Но роковым событием в тот день оказалось то, что на работе Сергею нежданно-негаданно к очередному отпуску добавили еще и путевку в санаторий. Он прибежал домой — Маргариты нет, а руки чешутся, надо что-то срочно делать, ведь пальмы и море уже ждут его.
Он полез на шифоньер за чемоданом.
Почему-то он считал, что чемодан должен быть пустым, но обнаружил, что он совсем не пустой, и это его так разозлило, что он сразу забыл про свой отпуск и про путевку. Сергей пошел в магазин и взял две бутылки водки.
Потом, любуясь на содержимое чемодана, он выпил сразу два стакана, один за другим, ничем не закусывая. Эта выпивка вприглядку почему-то напомнила ему соитие, духовное, разумеется. Это была низость бессилия. Маргарита требовала, чтобы он принял если не ее Бога, то ее веру, но Сергей был неспособен на такой шаг, обреченный на вечный марксизм-ленинизм, в холоде своем, ничем не обогретый, он был таким, каким был, и именно в лучах ее тепла становился трупно-бессильным. Его неверие росло под влиянием ее веры, и они уже завязли в этом роковом противоречии. А телесность ее так же росла под влиянием его коммунистического целомудрия, и ее женские эротические фантазии, например, становились очень, очень, очень желаниями.
Маргарита пришла домой, когда муж был уже пьяный, поэтому она легко и виртуозно увернулась от Сережиных кулаков, и еще ей даже удалось спасти чемодан со своим нижним бельем.
Однако этим злосчастным французским трусикам так и не суждено, оказалось, украшать попку Маргариты.

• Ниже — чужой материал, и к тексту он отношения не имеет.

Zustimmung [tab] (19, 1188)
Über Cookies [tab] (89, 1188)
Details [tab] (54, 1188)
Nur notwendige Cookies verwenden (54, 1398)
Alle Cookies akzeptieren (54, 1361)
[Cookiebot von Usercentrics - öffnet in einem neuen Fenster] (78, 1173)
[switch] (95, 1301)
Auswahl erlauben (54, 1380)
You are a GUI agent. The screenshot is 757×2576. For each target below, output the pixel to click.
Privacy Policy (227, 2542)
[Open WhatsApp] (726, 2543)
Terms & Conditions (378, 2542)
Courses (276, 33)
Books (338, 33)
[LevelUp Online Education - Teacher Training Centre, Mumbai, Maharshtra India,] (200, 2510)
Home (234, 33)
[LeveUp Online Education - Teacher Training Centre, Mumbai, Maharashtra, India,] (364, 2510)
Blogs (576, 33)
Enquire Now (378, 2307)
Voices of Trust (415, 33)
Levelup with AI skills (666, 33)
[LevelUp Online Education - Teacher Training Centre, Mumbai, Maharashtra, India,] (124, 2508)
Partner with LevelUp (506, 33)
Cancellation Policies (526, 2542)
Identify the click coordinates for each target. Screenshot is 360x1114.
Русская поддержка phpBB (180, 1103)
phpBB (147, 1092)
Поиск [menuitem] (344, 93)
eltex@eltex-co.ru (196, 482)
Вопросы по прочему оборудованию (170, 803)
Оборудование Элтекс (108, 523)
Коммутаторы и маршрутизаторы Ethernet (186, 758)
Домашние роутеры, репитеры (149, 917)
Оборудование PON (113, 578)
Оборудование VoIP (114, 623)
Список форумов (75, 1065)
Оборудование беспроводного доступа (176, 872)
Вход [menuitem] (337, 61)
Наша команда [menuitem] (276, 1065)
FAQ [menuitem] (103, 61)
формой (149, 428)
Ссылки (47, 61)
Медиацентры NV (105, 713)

Случилось это всего несколько дней спустя, когда Николай приплыл ко мне вместе с Маргаритой и ящиком “Кызыл-Щербета”, да еще с настойчивым предложением укрыть беглянку от разъяренного мужа. Просьба эта была весьма щекотливая, поэтому я позвал Григория, и мы вчетвером — Маргарита, Коля, Григорий и я — уселись пить вино и обдумывать ситуацию.
Обдумывать ситуацию мы планировали неделю, но уже на следующий день Маргарита нам заявила, что останется с Колей на буксире. Почему? Да потому что нее появилась идея, которую, может быть, поддержит один знакомый директор довольно солидного предприятия в райцентре. И если все получится так, как она задумала, они с Николаем будут зарабатывать не хуже Акулинина, а у меня, старого пьяницы, ей прятаться нет ни смысла, ни перспективы.
Конечно, я и Григорий сразу горячо поддержали это ее решение. Правда, Николай был несколько ошарашен таким поворотом событий, но тут ничего не поделаешь, раз есть такая народная примета: “Любишь кататься — люби и саночки возить”.
На следующее утро мы с Григорием проснулись поздно. А Маргарита и Николай в моем доме на ночь остаться постеснялись и ушли спать на буксир.
Так вот, я открыл дверь своего дома, чтобы взглянуть на Великую Реку, и у меня самовольно открылся рот от изумления… Под ярким солнцем позднего утра Колькин буксир был разукрашен ярче, чем новогодняя ель: Маргарита развесила на всем, чем можно и нельзя, свои французские трусики, объявляя о своем окончательном решении и дальнейших планах.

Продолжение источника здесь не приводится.